Hal ini disampaikan pada Annual International Conference on Islamic Studies (AICIS) yang digelar di UIN Surabaya, Rabu (3/5/2023).
Forum yang mengangkat tema ‘Recontextualizing Fiqh for Equal Humanity and Sustainable Peace: Rethinking Fiqh for Non-Violent Religious Practices ‘, ini merupakan forum akademisi pengkajian Islam dunia.
“Banyak orang berpikir bahwa fiqih adalah syariah itu sendiri. Syariah agaknya lebih final, sementara fiqih itu relatif,” terang Gus Yahya.
Fiqih, menurut dia, dapat menciptakan berbagai subjek yang berbeda karena prinsip fiqih adalah hukum tidak berhenti mengikuti perubahan realitas.
“Posisi fiqih dapat berubah seiring dengan perubahan realitas,” ujar Pengasuh Pondok Pesantren Raudlatut Thalibin, Leteh, Rembang, Jawa Tengah itu.

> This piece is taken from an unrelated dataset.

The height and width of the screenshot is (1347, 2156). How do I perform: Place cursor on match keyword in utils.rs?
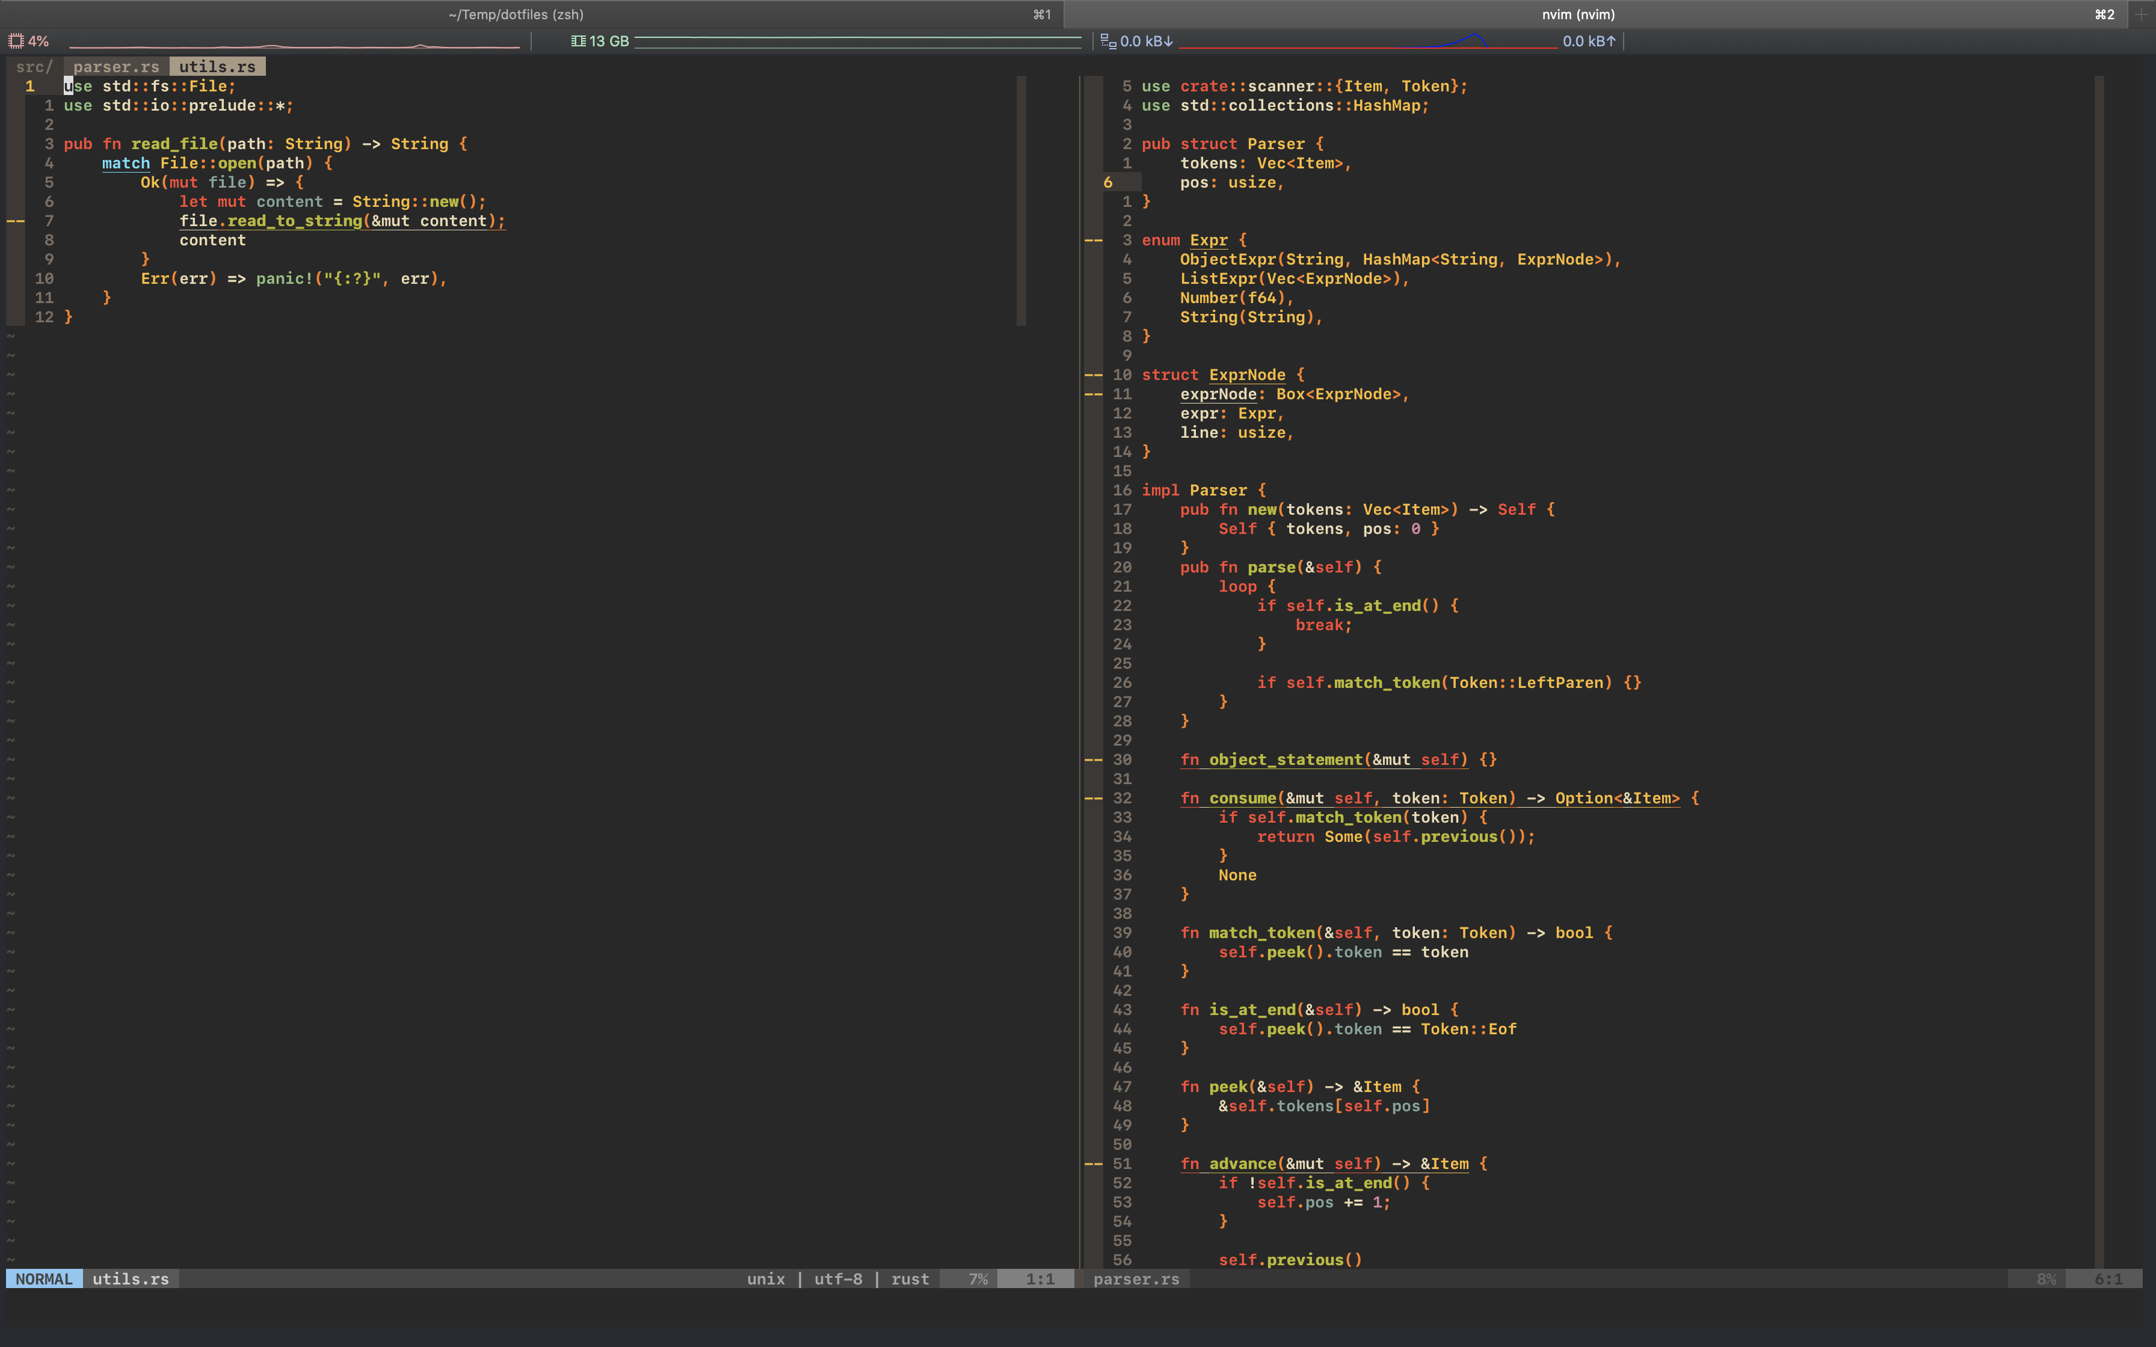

Oleh karena itu, Gus Yahya menilai perlu adanya reinterpretasi dan rekontekstualisasi agar kedudukan dan fungsi fiqih tetap relevan dengan perubahan zaman demi masa depan peradaban dunia yang lebih damai dan toleran.
Menyinggung realitas saat ini, Gus Yahya menilai bahwa Islam sebenarnya memiliki masalah krusial dalam memposisikan diri dengan realitas terkini.
“Masih banyak momentum dan di berbagai tempat di dunia di mana Islam entah bagaimana menjadi salah satu sumber atau setidaknya memiliki peran besar dalam menciptakan dinamika sosial politik,” kata kiai kelahiran Rembang, 16 Februari 1966 tersebut.
“Berbicara tentang Timur Tengah dan berbagai tempat di Barat, Islam menjadi salah satu sumber masalah dan ini fakta,” tambah dia.
Namun, Gus Yahya mengira bahwa persoalan ini belum tuntas karena masih adanya sikap tertutup dalam mengakui akar persoalan yang disebabkan oleh agama.
“Kita terkadang sangat takut untuk mengakuinya. Itu adalah faktanya. Yang perlu kita lakukan sekarang seharusnya adalah memahami penyebabnya. Mengapa Islam terus menjadi masalah,” ungkapnya.